Task directions: After finding the line containing "[Instagram] (1184, 1172)" below, please output that line and each following one through the line containing "Enzymes (370, 882)", exactly as written.

Records provided:
=== Begin Enclosure ===

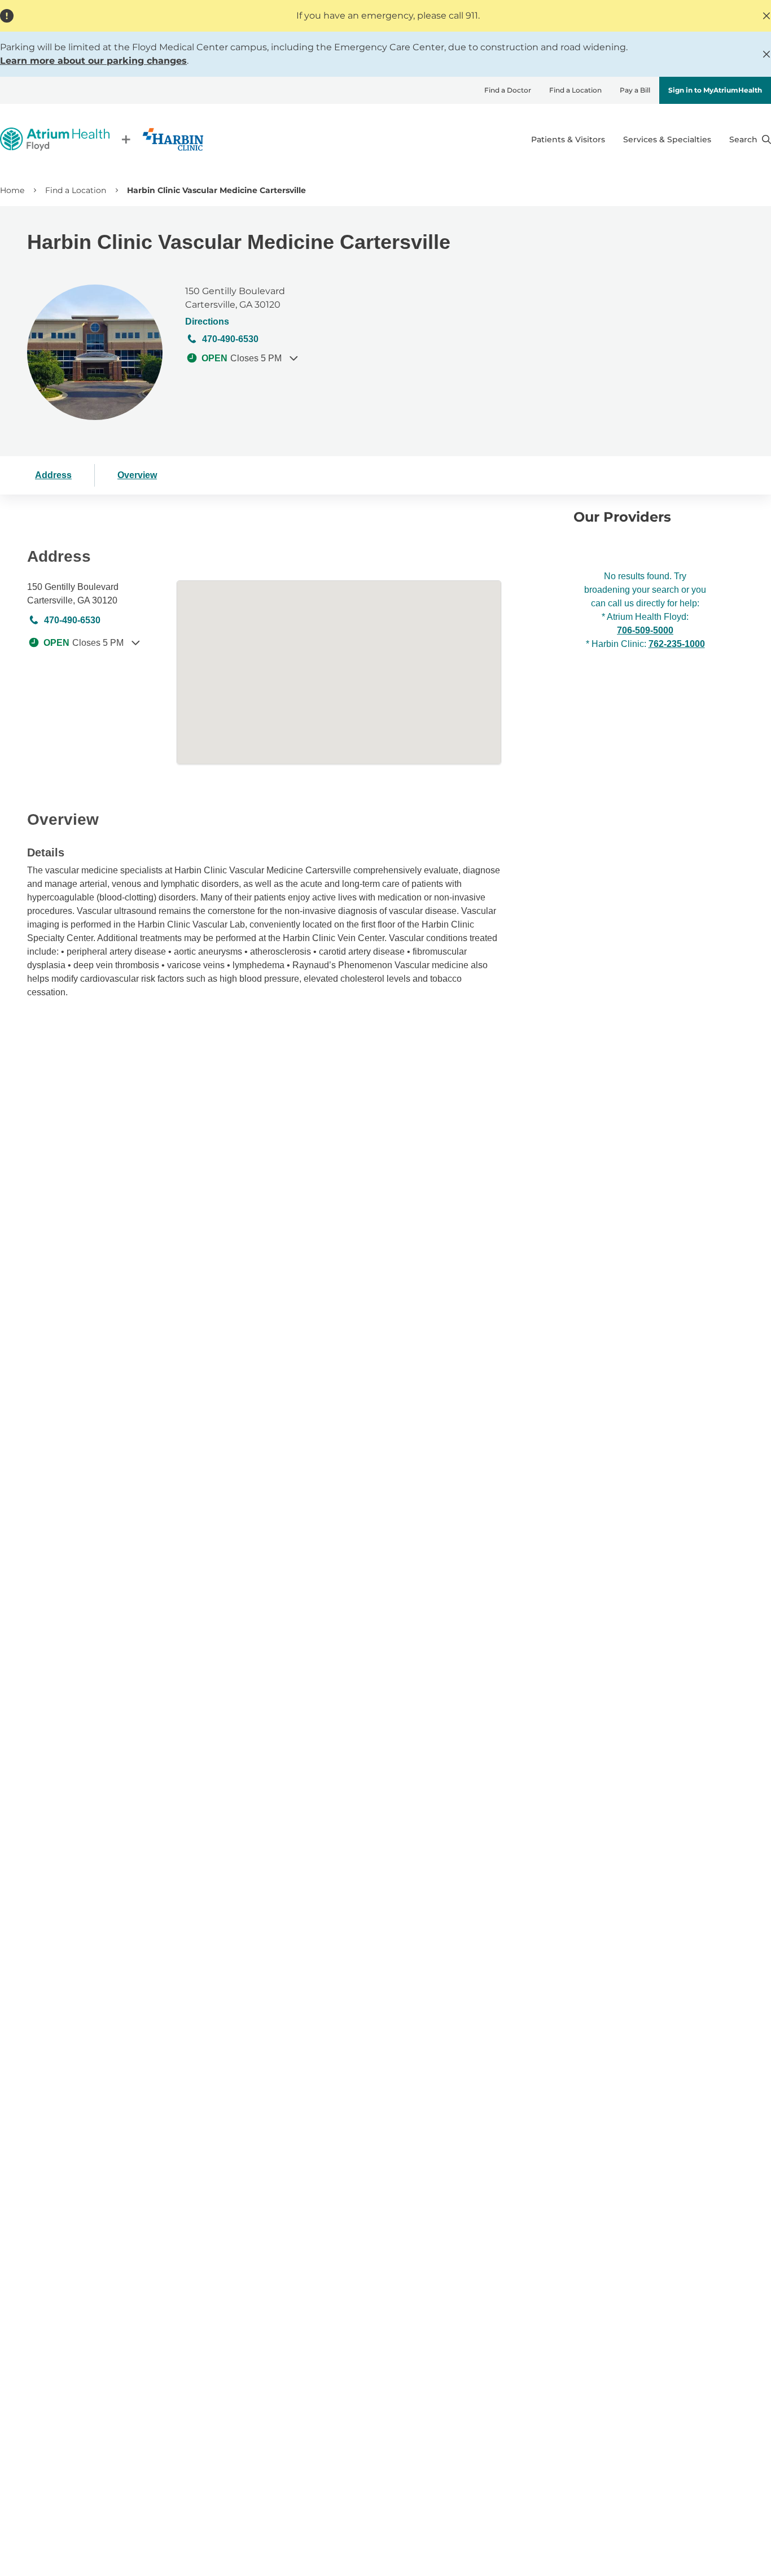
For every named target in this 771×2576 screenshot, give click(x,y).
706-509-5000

=== End Enclosure ===
=== Begin Enclosure ===

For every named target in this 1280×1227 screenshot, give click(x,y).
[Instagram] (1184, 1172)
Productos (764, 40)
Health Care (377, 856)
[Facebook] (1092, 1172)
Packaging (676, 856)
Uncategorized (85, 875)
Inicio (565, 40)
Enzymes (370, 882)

=== End Enclosure ===

Worked solution:
[Instagram] (1184, 1172)
Productos (764, 40)
Health Care (377, 856)
[Facebook] (1092, 1172)
Packaging (676, 856)
Uncategorized (85, 875)
Inicio (565, 40)
Enzymes (370, 882)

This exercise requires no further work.